Objective: Format each line of the data below as a string in a JSON list, one string per line, omitting any blank lines.
========================================================================
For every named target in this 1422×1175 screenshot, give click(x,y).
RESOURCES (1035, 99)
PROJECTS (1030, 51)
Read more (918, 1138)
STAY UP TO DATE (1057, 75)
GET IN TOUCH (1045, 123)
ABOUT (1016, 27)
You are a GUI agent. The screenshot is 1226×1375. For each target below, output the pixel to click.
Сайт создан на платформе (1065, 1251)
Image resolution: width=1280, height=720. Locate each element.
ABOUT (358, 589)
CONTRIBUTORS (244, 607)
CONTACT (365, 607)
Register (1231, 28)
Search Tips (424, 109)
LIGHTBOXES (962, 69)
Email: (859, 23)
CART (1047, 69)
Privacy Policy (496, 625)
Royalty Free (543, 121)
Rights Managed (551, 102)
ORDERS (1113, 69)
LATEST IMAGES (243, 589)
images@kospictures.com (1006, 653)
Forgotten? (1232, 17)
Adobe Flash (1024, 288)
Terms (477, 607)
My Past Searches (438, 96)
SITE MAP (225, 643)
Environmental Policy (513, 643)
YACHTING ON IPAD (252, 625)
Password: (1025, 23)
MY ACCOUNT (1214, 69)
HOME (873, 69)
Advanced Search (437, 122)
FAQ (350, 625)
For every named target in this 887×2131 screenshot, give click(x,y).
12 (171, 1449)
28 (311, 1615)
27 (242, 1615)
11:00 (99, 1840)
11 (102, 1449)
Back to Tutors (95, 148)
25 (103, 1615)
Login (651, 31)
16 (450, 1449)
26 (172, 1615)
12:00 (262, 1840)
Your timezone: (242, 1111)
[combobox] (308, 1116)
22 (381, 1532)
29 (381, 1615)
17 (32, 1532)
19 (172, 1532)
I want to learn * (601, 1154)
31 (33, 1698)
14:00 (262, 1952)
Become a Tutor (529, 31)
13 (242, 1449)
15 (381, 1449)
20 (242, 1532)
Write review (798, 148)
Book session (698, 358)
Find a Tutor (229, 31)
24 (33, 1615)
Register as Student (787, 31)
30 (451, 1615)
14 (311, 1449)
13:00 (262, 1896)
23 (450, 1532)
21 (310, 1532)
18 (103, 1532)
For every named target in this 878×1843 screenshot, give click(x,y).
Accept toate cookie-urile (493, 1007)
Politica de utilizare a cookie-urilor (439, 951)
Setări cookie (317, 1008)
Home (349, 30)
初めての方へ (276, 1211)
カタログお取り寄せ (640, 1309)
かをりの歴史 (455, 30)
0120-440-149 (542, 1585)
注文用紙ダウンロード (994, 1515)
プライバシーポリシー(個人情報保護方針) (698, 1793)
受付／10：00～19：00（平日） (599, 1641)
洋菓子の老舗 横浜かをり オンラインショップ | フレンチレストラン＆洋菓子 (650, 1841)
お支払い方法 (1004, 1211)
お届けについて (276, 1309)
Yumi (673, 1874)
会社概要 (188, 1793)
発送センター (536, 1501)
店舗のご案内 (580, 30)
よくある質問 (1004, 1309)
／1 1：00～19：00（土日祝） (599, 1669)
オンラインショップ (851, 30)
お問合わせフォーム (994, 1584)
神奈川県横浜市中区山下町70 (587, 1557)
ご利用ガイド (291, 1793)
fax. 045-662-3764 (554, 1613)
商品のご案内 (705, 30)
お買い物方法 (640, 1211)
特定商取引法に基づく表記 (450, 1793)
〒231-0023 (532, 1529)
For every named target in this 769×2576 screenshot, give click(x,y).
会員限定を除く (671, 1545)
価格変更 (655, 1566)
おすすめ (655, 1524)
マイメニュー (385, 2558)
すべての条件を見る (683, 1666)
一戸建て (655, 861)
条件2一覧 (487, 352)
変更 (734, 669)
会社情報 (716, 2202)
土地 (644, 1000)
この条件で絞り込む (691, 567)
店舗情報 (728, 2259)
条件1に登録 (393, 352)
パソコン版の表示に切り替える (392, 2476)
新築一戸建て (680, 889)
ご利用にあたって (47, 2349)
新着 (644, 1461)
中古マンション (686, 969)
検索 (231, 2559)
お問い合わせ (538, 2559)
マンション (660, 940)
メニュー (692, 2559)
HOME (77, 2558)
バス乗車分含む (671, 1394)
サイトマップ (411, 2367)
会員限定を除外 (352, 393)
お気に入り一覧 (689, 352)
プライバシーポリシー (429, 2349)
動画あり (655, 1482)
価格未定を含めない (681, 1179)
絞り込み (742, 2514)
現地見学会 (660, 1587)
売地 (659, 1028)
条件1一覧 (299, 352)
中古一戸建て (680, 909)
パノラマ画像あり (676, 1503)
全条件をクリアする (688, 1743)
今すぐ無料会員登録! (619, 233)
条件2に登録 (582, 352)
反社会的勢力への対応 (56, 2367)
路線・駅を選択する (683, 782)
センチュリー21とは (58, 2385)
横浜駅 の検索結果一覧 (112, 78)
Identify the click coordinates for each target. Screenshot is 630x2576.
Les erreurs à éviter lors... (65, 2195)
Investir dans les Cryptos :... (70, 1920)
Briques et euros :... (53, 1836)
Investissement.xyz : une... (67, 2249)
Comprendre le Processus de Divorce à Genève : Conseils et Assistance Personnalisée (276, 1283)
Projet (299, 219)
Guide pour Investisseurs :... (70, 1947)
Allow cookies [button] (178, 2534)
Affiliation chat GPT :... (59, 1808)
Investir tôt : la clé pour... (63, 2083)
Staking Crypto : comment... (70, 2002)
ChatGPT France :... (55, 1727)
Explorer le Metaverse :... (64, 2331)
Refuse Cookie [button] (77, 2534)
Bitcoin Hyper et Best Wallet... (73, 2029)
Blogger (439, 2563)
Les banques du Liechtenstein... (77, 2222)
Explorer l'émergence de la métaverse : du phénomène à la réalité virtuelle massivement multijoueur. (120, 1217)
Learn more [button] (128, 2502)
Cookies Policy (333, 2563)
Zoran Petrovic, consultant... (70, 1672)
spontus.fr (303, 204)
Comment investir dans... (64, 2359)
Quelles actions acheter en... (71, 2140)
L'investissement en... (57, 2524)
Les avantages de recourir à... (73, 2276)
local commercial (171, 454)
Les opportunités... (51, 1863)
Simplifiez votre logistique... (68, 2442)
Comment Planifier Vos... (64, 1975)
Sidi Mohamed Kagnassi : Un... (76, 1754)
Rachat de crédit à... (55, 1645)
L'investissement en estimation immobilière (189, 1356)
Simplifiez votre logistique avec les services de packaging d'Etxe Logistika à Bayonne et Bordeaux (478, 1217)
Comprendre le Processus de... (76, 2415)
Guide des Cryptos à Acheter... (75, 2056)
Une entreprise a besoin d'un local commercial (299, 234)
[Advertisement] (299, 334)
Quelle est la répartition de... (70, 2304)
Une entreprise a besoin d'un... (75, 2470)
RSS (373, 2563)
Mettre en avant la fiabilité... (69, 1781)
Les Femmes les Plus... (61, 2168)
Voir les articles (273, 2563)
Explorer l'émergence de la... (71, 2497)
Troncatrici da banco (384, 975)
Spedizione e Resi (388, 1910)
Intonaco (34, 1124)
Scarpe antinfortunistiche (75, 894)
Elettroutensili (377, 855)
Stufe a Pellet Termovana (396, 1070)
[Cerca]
========================================================================
Correct answer:
[
  "For every named target in this 1422×1175 screenshot, give click(x,y).",
  "RESOURCES (1035, 99)",
  "PROJECTS (1030, 51)",
  "Read more (918, 1138)",
  "STAY UP TO DATE (1057, 75)",
  "GET IN TOUCH (1045, 123)",
  "ABOUT (1016, 27)",
  "You are a GUI agent. The screenshot is 1226×1375. For each target below, output the pixel to click.",
  "Сайт создан на платформе (1065, 1251)",
  "Image resolution: width=1280, height=720. Locate each element.",
  "ABOUT (358, 589)",
  "CONTRIBUTORS (244, 607)",
  "CONTACT (365, 607)",
  "Register (1231, 28)",
  "Search Tips (424, 109)",
  "LIGHTBOXES (962, 69)",
  "Email: (859, 23)",
  "CART (1047, 69)",
  "Privacy Policy (496, 625)",
  "Royalty Free (543, 121)",
  "Rights Managed (551, 102)",
  "ORDERS (1113, 69)",
  "LATEST IMAGES (243, 589)",
  "images@kospictures.com (1006, 653)",
  "Forgotten? (1232, 17)",
  "Adobe Flash (1024, 288)",
  "Terms (477, 607)",
  "My Past Searches (438, 96)",
  "SITE MAP (225, 643)",
  "Environmental Policy (513, 643)",
  "YACHTING ON IPAD (252, 625)",
  "Password: (1025, 23)",
  "MY ACCOUNT (1214, 69)",
  "HOME (873, 69)",
  "Advanced Search (437, 122)",
  "FAQ (350, 625)",
  "For every named target in this 887×2131 screenshot, give click(x,y).",
  "12 (171, 1449)",
  "28 (311, 1615)",
  "27 (242, 1615)",
  "11:00 (99, 1840)",
  "11 (102, 1449)",
  "Back to Tutors (95, 148)",
  "25 (103, 1615)",
  "Login (651, 31)",
  "16 (450, 1449)",
  "26 (172, 1615)",
  "12:00 (262, 1840)",
  "Your timezone: (242, 1111)",
  "[combobox] (308, 1116)",
  "22 (381, 1532)",
  "29 (381, 1615)",
  "17 (32, 1532)",
  "19 (172, 1532)",
  "I want to learn * (601, 1154)",
  "31 (33, 1698)",
  "14:00 (262, 1952)",
  "Become a Tutor (529, 31)",
  "13 (242, 1449)",
  "15 (381, 1449)",
  "20 (242, 1532)",
  "Write review (798, 148)",
  "Book session (698, 358)",
  "Find a Tutor (229, 31)",
  "24 (33, 1615)",
  "Register as Student (787, 31)",
  "30 (451, 1615)",
  "14 (311, 1449)",
  "13:00 (262, 1896)",
  "23 (450, 1532)",
  "21 (310, 1532)",
  "18 (103, 1532)",
  "For every named target in this 878×1843 screenshot, give click(x,y).",
  "Accept toate cookie-urile (493, 1007)",
  "Politica de utilizare a cookie-urilor (439, 951)",
  "Setări cookie (317, 1008)",
  "Home (349, 30)",
  "初めての方へ (276, 1211)",
  "カタログお取り寄せ (640, 1309)",
  "かをりの歴史 (455, 30)",
  "0120-440-149 (542, 1585)",
  "注文用紙ダウンロード (994, 1515)",
  "プライバシーポリシー(個人情報保護方針) (698, 1793)",
  "受付／10：00～19：00（平日） (599, 1641)",
  "洋菓子の老舗 横浜かをり オンラインショップ | フレンチレストラン＆洋菓子 (650, 1841)",
  "お支払い方法 (1004, 1211)",
  "お届けについて (276, 1309)",
  "Yumi (673, 1874)",
  "会社概要 (188, 1793)",
  "発送センター (536, 1501)",
  "店舗のご案内 (580, 30)",
  "よくある質問 (1004, 1309)",
  "／1 1：00～19：00（土日祝） (599, 1669)",
  "オンラインショップ (851, 30)",
  "お問合わせフォーム (994, 1584)",
  "神奈川県横浜市中区山下町70 (587, 1557)",
  "ご利用ガイド (291, 1793)",
  "fax. 045-662-3764 (554, 1613)",
  "商品のご案内 (705, 30)",
  "お買い物方法 (640, 1211)",
  "特定商取引法に基づく表記 (450, 1793)",
  "〒231-0023 (532, 1529)",
  "For every named target in this 769×2576 screenshot, give click(x,y).",
  "会員限定を除く (671, 1545)",
  "価格変更 (655, 1566)",
  "おすすめ (655, 1524)",
  "マイメニュー (385, 2558)",
  "すべての条件を見る (683, 1666)",
  "一戸建て (655, 861)",
  "条件2一覧 (487, 352)",
  "変更 (734, 669)",
  "会社情報 (716, 2202)",
  "土地 (644, 1000)",
  "この条件で絞り込む (691, 567)",
  "店舗情報 (728, 2259)",
  "条件1に登録 (393, 352)",
  "パソコン版の表示に切り替える (392, 2476)",
  "新築一戸建て (680, 889)",
  "ご利用にあたって (47, 2349)",
  "新着 (644, 1461)",
  "中古マンション (686, 969)",
  "検索 (231, 2559)",
  "お問い合わせ (538, 2559)",
  "マンション (660, 940)",
  "メニュー (692, 2559)",
  "HOME (77, 2558)",
  "バス乗車分含む (671, 1394)",
  "サイトマップ (411, 2367)",
  "会員限定を除外 (352, 393)",
  "お気に入り一覧 (689, 352)",
  "プライバシーポリシー (429, 2349)",
  "動画あり (655, 1482)",
  "価格未定を含めない (681, 1179)",
  "絞り込み (742, 2514)",
  "現地見学会 (660, 1587)",
  "売地 (659, 1028)",
  "条件1一覧 (299, 352)",
  "中古一戸建て (680, 909)",
  "パノラマ画像あり (676, 1503)",
  "全条件をクリアする (688, 1743)",
  "今すぐ無料会員登録! (619, 233)",
  "条件2に登録 (582, 352)",
  "反社会的勢力への対応 (56, 2367)",
  "路線・駅を選択する (683, 782)",
  "センチュリー21とは (58, 2385)",
  "横浜駅 の検索結果一覧 (112, 78)",
  "Identify the click coordinates for each target. Screenshot is 630x2576.",
  "Les erreurs à éviter lors... (65, 2195)",
  "Investir dans les Cryptos :... (70, 1920)",
  "Briques et euros :... (53, 1836)",
  "Investissement.xyz : une... (67, 2249)",
  "Comprendre le Processus de Divorce à Genève : Conseils et Assistance Personnalisée (276, 1283)",
  "Projet (299, 219)",
  "Guide pour Investisseurs :... (70, 1947)",
  "Allow cookies [button] (178, 2534)",
  "Affiliation chat GPT :... (59, 1808)",
  "Investir tôt : la clé pour... (63, 2083)",
  "Staking Crypto : comment... (70, 2002)",
  "ChatGPT France :... (55, 1727)",
  "Explorer le Metaverse :... (64, 2331)",
  "Refuse Cookie [button] (77, 2534)",
  "Bitcoin Hyper et Best Wallet... (73, 2029)",
  "Blogger (439, 2563)",
  "Les banques du Liechtenstein... (77, 2222)",
  "Explorer l'émergence de la métaverse : du phénomène à la réalité virtuelle massivement multijoueur. (120, 1217)",
  "Learn more [button] (128, 2502)",
  "Cookies Policy (333, 2563)",
  "Zoran Petrovic, consultant... (70, 1672)",
  "spontus.fr (303, 204)",
  "Comment investir dans... (64, 2359)",
  "Quelles actions acheter en... (71, 2140)",
  "L'investissement en... (57, 2524)",
  "Les avantages de recourir à... (73, 2276)",
  "local commercial (171, 454)",
  "Les opportunités... (51, 1863)",
  "Simplifiez votre logistique... (68, 2442)",
  "Comment Planifier Vos... (64, 1975)",
  "Sidi Mohamed Kagnassi : Un... (76, 1754)",
  "Rachat de crédit à... (55, 1645)",
  "L'investissement en estimation immobilière (189, 1356)",
  "Simplifiez votre logistique avec les services de packaging d'Etxe Logistika à Bayonne et Bordeaux (478, 1217)",
  "Comprendre le Processus de... (76, 2415)",
  "Guide des Cryptos à Acheter... (75, 2056)",
  "Une entreprise a besoin d'un local commercial (299, 234)",
  "[Advertisement] (299, 334)",
  "Quelle est la répartition de... (70, 2304)",
  "Une entreprise a besoin d'un... (75, 2470)",
  "RSS (373, 2563)",
  "Mettre en avant la fiabilité... (69, 1781)",
  "Les Femmes les Plus... (61, 2168)",
  "Voir les articles (273, 2563)",
  "Explorer l'émergence de la... (71, 2497)",
  "Troncatrici da banco (384, 975)",
  "Spedizione e Resi (388, 1910)",
  "Intonaco (34, 1124)",
  "Scarpe antinfortunistiche (75, 894)",
  "Elettroutensili (377, 855)",
  "Stufe a Pellet Termovana (396, 1070)",
  "[Cerca]"
]